David Bolinsky (born May 2, 1952) is a former lead medical illustrator at Yale. He is a co-founder of XVIVO, which produced the movie The Inner Life of the Cell for Harvard's Department of Molecular and Cellular Biology.

==Early life and education==
Bolinsky's father, Joseph, was a sculptor and professor of art who taught at University at Buffalo, The State University of New York. His mother, Ruth, was a soprano with the New York City Opera, and both exposed Bolinsky to the world of visual and performing arts. His father began to teach him about flip book animations, drawing, painting, sculpting and pottery.

When Bolinsky turned 14, his biology teacher encouraged him to pursue drawing. After meeting Frank Netter, Bolinsky was inspired to get his M.D. and create animations for medical work instead of solely still life. In 1968, Netter presented him with the book The Moon is a Harsh Mistress, and this book gave Bolinsky the idea to do computer animations someday.

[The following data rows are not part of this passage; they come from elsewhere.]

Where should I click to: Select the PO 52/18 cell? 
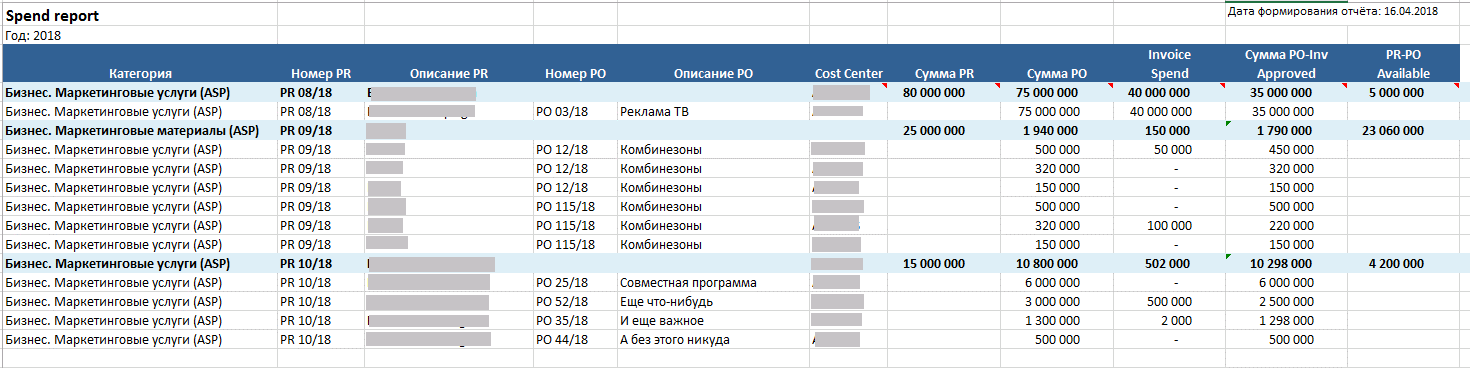click(562, 301)
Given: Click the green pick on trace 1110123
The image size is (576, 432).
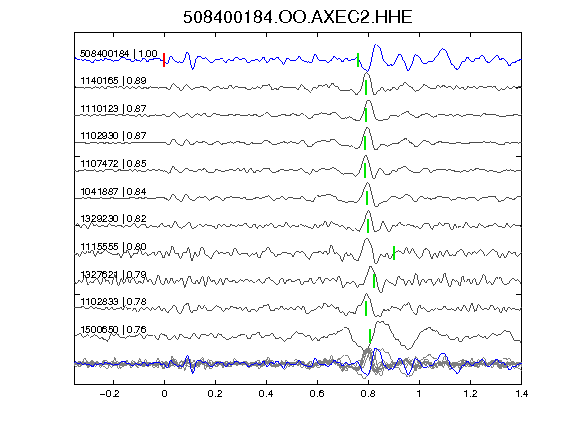Looking at the screenshot, I should click(x=366, y=115).
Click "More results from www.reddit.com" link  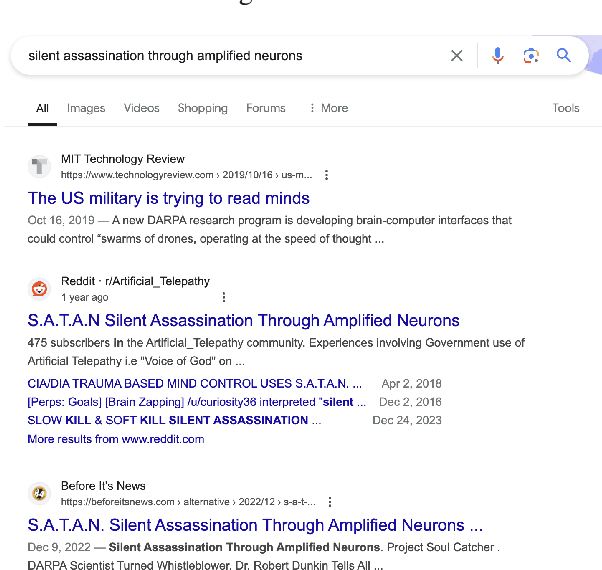point(116,439)
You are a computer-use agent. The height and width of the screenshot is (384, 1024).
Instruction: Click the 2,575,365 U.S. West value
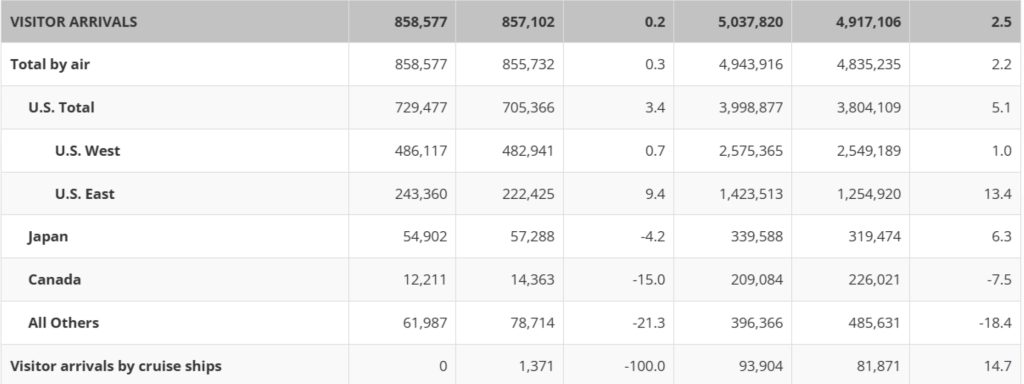751,150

Bolinsky completed his 4 years of undergraduate studies from 1976 to 1980 at Ohio State University with a Bachelor of Science in medical illustration and a masters in anatomy.

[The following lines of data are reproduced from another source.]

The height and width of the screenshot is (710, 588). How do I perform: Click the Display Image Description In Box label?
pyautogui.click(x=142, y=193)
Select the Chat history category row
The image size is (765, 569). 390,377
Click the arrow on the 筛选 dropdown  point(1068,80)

Bolinsky began a new job at Michigan State University, where he had committed to attend Michigan State University College of Human Medicine quite soon after in 1977. He worked with dual faculty instructors in Human Medicine and Veterinarian Medicine, creating surgical illustrations for both subjects. His time with the Dean of Schools became impactful as he was encouraged to work at the biomedical center. Before entering Medical School, the biomedical center was closed by a newly hired Dean of school. Nonetheless, Bolinsky entered Medical School continuing his medical illustrations, having just signed a contract with a new publication. Bolinsky took a leave of absence and left Michigan State University to pursue an illustration project with Yale surgeon K.J Lee and continue medical school at Yale. He launched his first illustration company, Advanced Imaging Inc., in 1983.

==Career achievements==
Bolinsky has given two Ted Talks: Visualizing the Wonder of a Living Cell and another on his journey with his daughter ShaungyiLi. He has written over 830 illustrations, working with major pharmaceutical companies such as Mayo Clinic and the National Institutes of Health. His work has also appeared in television such as HBO’s The Medicine Show as well as on NBC and ABC News. Other notable companies that David Bolinsky also partnered with for animation are Disney Imagineering, Genentech, the Bill & Melinda Gates Foundation, Johnson and Johnson, and schools such as Harvard University, Johns Hopkins University, Oxford University, and Yale University. His biggest accomplishment is the project The Inner Life of a Cell that visualizes aspects of cellular mechanics, with millions of views on the web. Bolinsky also designed and served as one of the narrators for an Internet video entitled Flu Attack! How A Virus Invades Your Body. Recently, Bolinsky founded e.mersion studios in 2012 for educational and commercial work.

==Awards==
A list of honors and awards includes first place in the American Journal of Nursing Media Festival, Award of Excellence for Animation and Outstanding Example of Animation (AMI), first place in the Journal of Biocommunication, second place in the White House News Photographers Association Multimedia Innovation Contest (2010), American Medical Student Association Medical Art Award, Gold Award for Association of Visual Communications, Gold Award for International Film and Tv Festival of New York, Award of Excellence for the Society for Technical Communication, and Finalist in the Telly Awards Bronze Winner.